## start EXCERPT TO READ

#103 - Binary Tree Zigzag Level Order Traversal
November 21, 2025
Binary Tree Zigzag Level Order Traversal
- Difficulty: Medium
- Topics: Tree, Breadth-First Search, Binary Tree
- Link: https://leetcode.com/problems/binary-tree-zigzag-level-order-traversal/
Problem Description
Given the root of a binary tree, return the zigzag level order traversal of its nodes’ values. (i.e., from left to right, then right to left for the next level and alternate between).

## end EXCERPT TO READ
## start RAW DATA

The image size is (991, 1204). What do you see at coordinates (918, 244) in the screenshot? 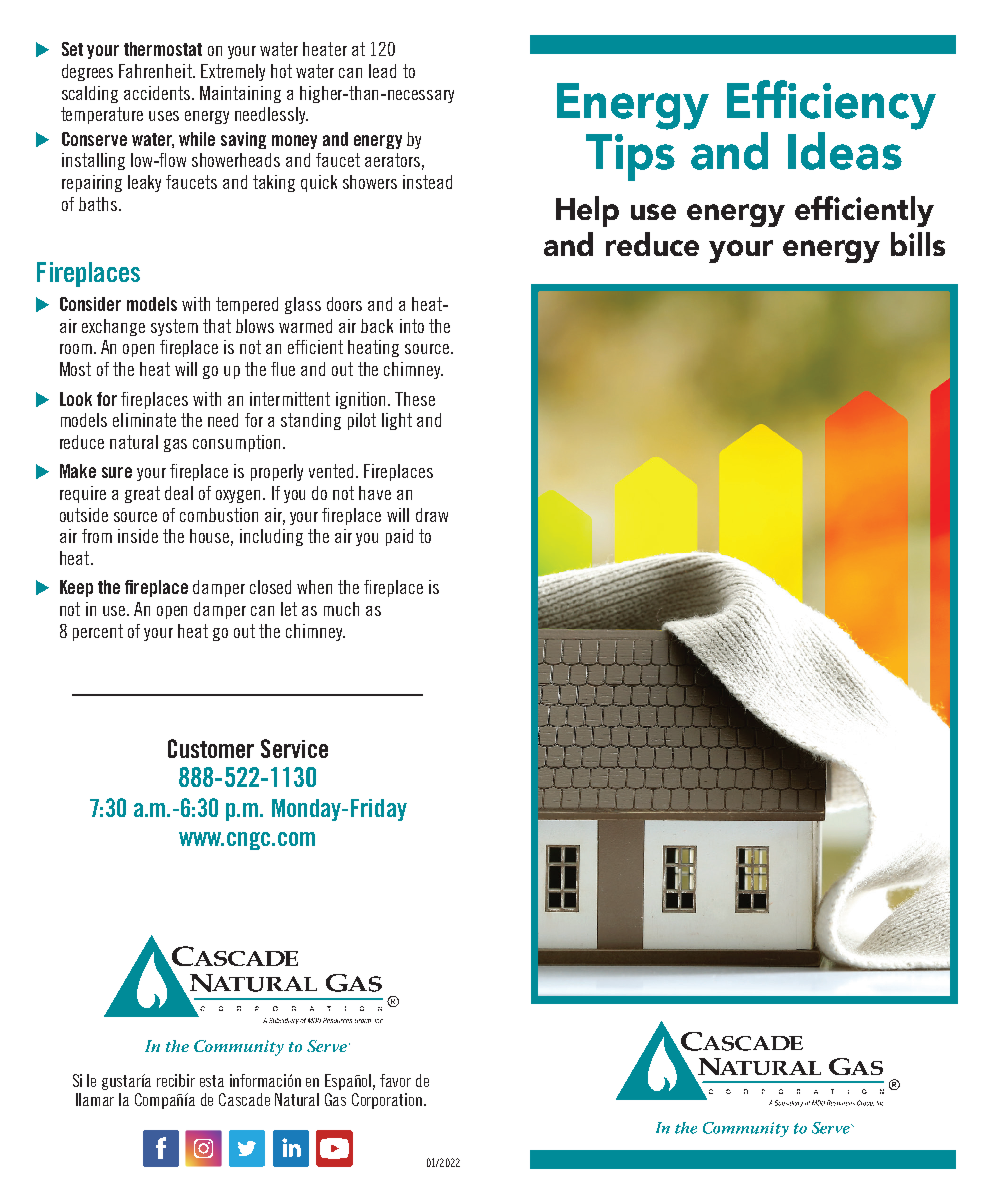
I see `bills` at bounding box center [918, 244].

## end RAW DATA

§ EXERCISES
• A. In the zigzag traversal problem page above, what is stated for each of the following?
(i) What difficulty is listed?
(ii) On what date was it posted?
(iii) Which direction does the traversal follow on the level after a left-to-right level?
• B. Which topics does the zigzag traversal problem page list?

§ RESPONSE LIST
• A.
(i) Medium
(ii) November 21, 2025
(iii) Right to left

• B. Tree, Breadth-First Search, Binary Tree